The usual of take care of sufferers with relapsed or refractory LBCL after first-line remedy is salvage chemotherapy adopted by transplant. Nevertheless, not more than half of sufferers are eligible for transplant, with the remaining restricted to non-curative therapies, reminiscent of platinum-based regimens or investigational therapies in medical trials, on account of age, comorbidities, or low efficiency standing, Sehgal and workforce famous.

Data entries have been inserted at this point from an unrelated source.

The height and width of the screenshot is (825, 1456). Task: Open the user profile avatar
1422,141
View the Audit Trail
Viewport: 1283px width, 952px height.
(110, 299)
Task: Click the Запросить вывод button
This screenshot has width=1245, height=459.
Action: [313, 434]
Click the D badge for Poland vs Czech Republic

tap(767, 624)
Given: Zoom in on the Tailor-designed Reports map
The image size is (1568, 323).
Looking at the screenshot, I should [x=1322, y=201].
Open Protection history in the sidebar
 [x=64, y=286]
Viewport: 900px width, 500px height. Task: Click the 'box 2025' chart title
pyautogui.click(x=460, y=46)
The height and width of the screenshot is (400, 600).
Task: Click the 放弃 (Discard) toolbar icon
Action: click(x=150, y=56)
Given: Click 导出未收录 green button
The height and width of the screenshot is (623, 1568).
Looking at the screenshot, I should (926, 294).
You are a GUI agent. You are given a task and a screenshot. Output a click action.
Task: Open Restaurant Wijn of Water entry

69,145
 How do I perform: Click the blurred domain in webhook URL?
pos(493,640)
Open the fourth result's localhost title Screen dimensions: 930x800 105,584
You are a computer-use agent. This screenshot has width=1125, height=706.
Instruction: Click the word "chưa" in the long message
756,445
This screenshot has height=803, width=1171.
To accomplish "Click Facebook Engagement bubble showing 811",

“Thus, there is a crucial unmet want for efficient second-line therapies for sufferers with relapsed or refractory illness for whom hematopoietic stem cell transplant will not be meant and who don’t have any healing choice,” they wrote.
These findings are according to these from an interim evaluation of the phase III TRANSFORM trial, which confirmed superior outcomes with liso-cel in contrast with normal of care within the second line adopted by transplant in sufferers with relapsed or refractory LBCL.
In June, the FDA approved liso-cel as a second-line therapy for relapsed or refractory LBCL based mostly on the outcomes from each the PILOT and TRANSFORM trials.
In different findings from PILOT, the median progression-free survival (PFS) was 9.03 months at a median follow-up of 13 months, and the median general survival (OS) was not reached at a median follow-up of 17.6 months. The median period of response was 12.09 months at a median follow-up of 15.5 months.
For these sufferers who had a whole response, the median PFS was 22.6 months and the median OS was not reached, whereas the median period of response was 21.7 months.
The most typical grade 3 or larger treatment-emergent adversarial occasions (TEAEs) had been neutropenia (48% of sufferers), leukopenia (21%), and thrombocytopenia (20%). Critical TEAEs associated to liso-cel had been reported in 21% of sufferers, with no treatment-related deaths. Cytokine launch syndrome occurred in 38% of sufferers, and neurological occasions in 31%.
For this open-label research, Sehgal and workforce enrolled 74 sufferers who had obtained first-line therapy containing an anthracycline and a CD20-targeted agent and had been deemed non-candidates for transplant.
All sufferers underwent leukapheresis for manufacture of CAR T cells, and 61 obtained liso-cel from July 2018 to September 2021 at 18 U.S. websites.
Of the 61 sufferers who obtained the CAR T-cell remedy, median age was 74 years, 39% had been girls, 26% had an Japanese Cooperative Oncology Group efficiency standing of two, 54% had refractory illness, 21% relapsed inside 1 12 months of first-line remedy, and 25% relapsed after 12 months of first-line remedy.
Sehgal and colleagues acknowledged a number of limitations to the the research, together with the truth that the median follow-up for OS was comparatively quick at 17.6 months, and longer follow-up is required to find out the survival profit with liso-cel on this affected person inhabitants.
Moreover, focused therapies reminiscent of tafasitamab combined with lenalidomide (Revlimid) and polatuzumab vedotin (Polivy) combined with bendamustine and rituximab have proven efficacy and tolerable security profiles as second-line or later therapy in sufferers with relapsed or refractory LBCL not eligible for transplant, the authors famous.
“If further therapies at the moment being evaluated on this affected person inhabitants present efficacy within the second-line setting, future comparative research with lisocabtagene maraleucel is likely to be needed to find out the relative medical profit to sufferers,” they wrote.

Mike Bassett is a employees author specializing in oncology and hematology. He’s based mostly in Massachusetts.

Disclosures
This research was funded by Juno Therapeutics, a Bristol Myers Squibb firm.Sehgal reported honoraria from OncLive and PeerView Dwell, and analysis funding from Kite/Gilead and Juno Therapeutics. Co-authors reported a number of relationships with business.